» READING TEXT:

These findings are consistent with those of previous studies that reported that risk factors for PAD are similar to those for CAD. For instance, HT,9) DM,10) hypercholesterolemia,11) smoking,12) CKD,13) and MetS4) are known risk factors for CAD. Furthermore, HT,14) DM,15) hypercholesterolemia,16) smoking,17) CKD,5) and MetS4) are risk factors for PAD. In our study, the mean TC, LDL-C, HDL-C values were higher in the normal control group than those in the PAD or CAD group. The results from a Japanese male worker study,18) a Korean study,19) and a U.S. adult study based on the National Health and Nutrition Examination Surveys20) are consistent with the high TC, LDL-C, HDL-C values that we found in our normal control group.

» EXERCISES:
1. List every risk factor for CAD that the passage on PAD and CAD risk factors names, using the abbreviations or terms it gives.
2. Rewrite the passage on PAD and CAD risk factors, starting at "These findings are" and ending at "normal control group.", with "mean" changed to "average".
3. Answer these questions from the passage on PAD and CAD risk factors.
(a) Which group in the study had higher mean TC, LDL-C and HDL-C values?
(b) The male worker study cited in the passage was from which country?
(c) What surveys was the U.S. adult study based on?

» EXCERPTED DATA:

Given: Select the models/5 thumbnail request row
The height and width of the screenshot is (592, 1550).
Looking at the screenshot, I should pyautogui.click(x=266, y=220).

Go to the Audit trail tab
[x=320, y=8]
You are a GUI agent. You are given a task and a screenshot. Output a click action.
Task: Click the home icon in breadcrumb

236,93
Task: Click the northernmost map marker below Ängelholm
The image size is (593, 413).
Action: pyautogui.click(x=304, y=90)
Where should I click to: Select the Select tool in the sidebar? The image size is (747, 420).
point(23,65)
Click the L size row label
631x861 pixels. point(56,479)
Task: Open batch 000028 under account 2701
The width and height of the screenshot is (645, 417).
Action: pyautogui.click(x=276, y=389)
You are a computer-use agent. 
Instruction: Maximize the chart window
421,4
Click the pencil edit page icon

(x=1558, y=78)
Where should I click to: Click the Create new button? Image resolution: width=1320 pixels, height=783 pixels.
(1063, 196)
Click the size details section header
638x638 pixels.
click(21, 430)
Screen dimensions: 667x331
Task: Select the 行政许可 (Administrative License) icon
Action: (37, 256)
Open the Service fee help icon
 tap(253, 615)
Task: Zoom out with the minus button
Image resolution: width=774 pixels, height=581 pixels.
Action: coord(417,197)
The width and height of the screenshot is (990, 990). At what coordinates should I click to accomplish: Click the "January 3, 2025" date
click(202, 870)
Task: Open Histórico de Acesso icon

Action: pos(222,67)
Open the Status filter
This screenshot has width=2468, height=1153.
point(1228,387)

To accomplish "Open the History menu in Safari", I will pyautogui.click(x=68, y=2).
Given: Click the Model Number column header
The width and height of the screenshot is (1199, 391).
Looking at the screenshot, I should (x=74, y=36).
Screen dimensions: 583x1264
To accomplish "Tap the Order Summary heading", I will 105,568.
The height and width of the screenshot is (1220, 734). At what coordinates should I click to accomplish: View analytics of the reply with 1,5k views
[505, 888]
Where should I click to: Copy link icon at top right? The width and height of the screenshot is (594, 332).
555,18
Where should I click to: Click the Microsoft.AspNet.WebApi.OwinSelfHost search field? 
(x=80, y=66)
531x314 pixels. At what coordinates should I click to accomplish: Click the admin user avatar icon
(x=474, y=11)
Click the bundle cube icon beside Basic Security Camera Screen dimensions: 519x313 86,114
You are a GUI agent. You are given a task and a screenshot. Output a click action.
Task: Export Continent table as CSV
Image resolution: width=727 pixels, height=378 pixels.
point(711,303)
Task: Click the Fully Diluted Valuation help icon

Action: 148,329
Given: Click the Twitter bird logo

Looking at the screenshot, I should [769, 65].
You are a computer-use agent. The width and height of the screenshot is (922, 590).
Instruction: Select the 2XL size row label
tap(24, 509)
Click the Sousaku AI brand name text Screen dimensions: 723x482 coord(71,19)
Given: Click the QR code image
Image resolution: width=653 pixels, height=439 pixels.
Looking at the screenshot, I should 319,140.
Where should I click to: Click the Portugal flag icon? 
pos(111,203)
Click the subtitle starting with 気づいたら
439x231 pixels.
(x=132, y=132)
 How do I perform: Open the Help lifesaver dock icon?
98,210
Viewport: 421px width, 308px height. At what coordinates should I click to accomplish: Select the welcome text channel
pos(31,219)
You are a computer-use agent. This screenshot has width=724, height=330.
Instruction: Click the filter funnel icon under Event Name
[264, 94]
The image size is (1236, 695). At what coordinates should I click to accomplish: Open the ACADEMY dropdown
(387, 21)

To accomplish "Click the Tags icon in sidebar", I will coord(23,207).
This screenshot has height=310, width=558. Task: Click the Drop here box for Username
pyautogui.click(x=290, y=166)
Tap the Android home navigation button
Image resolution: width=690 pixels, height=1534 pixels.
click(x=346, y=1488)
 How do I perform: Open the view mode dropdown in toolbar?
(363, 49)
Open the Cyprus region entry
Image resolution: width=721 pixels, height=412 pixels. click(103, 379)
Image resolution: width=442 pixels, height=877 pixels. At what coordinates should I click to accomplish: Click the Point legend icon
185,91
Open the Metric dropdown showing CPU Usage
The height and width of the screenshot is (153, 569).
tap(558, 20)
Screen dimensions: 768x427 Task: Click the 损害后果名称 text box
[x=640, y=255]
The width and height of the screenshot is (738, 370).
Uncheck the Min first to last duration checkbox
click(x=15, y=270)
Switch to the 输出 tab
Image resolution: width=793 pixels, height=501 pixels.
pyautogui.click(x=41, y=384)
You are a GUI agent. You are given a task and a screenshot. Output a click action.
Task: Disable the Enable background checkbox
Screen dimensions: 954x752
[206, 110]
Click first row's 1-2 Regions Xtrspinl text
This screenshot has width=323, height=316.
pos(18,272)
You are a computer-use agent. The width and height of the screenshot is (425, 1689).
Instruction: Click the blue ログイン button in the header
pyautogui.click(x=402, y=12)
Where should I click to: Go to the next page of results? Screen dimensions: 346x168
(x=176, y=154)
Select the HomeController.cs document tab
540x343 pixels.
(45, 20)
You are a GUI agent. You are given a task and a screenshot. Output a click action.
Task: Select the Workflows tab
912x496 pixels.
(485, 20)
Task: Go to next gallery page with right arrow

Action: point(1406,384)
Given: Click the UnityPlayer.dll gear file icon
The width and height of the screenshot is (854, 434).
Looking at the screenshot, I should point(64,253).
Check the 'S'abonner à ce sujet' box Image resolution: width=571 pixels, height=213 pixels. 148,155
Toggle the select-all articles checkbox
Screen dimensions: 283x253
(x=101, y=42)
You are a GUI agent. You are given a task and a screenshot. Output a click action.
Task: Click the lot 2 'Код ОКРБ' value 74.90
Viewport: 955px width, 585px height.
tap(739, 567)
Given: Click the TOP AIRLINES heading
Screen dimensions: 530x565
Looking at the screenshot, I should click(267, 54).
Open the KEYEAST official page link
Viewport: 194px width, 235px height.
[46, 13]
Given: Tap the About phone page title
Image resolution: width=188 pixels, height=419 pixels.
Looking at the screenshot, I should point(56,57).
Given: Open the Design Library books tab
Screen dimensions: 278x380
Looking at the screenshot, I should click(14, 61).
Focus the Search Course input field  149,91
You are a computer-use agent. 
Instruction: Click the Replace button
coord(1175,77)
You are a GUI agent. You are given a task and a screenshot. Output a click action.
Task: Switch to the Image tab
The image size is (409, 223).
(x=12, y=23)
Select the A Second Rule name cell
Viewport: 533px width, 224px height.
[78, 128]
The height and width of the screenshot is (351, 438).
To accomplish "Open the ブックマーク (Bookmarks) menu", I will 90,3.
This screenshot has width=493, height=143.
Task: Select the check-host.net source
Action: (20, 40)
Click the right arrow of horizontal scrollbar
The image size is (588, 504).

» SET OF ANSWERS:
1. HT, DM, hypercholesterolemia, smoking, CKD, MetS

2.
These findings are consistent with those of previous studies that reported that risk factors for PAD are similar to those for CAD. For instance, HT,9) DM,10) hypercholesterolemia,11) smoking,12) CKD,13) and MetS4) are known risk factors for CAD. Furthermore, HT,14) DM,15) hypercholesterolemia,16) smoking,17) CKD,5) and MetS4) are risk factors for PAD. In our study, the average TC, LDL-C, HDL-C values were higher in the normal control group than those in the PAD or CAD group. The results from a Japanese male worker study,18) a Korean study,19) and a U.S. adult study based on the National Health and Nutrition Examination Surveys20) are consistent with the high TC, LDL-C, HDL-C values that we found in our normal control group.

3.
(a) The normal control group.
(b) Japan.
(c) The National Health and Nutrition Examination Surveys.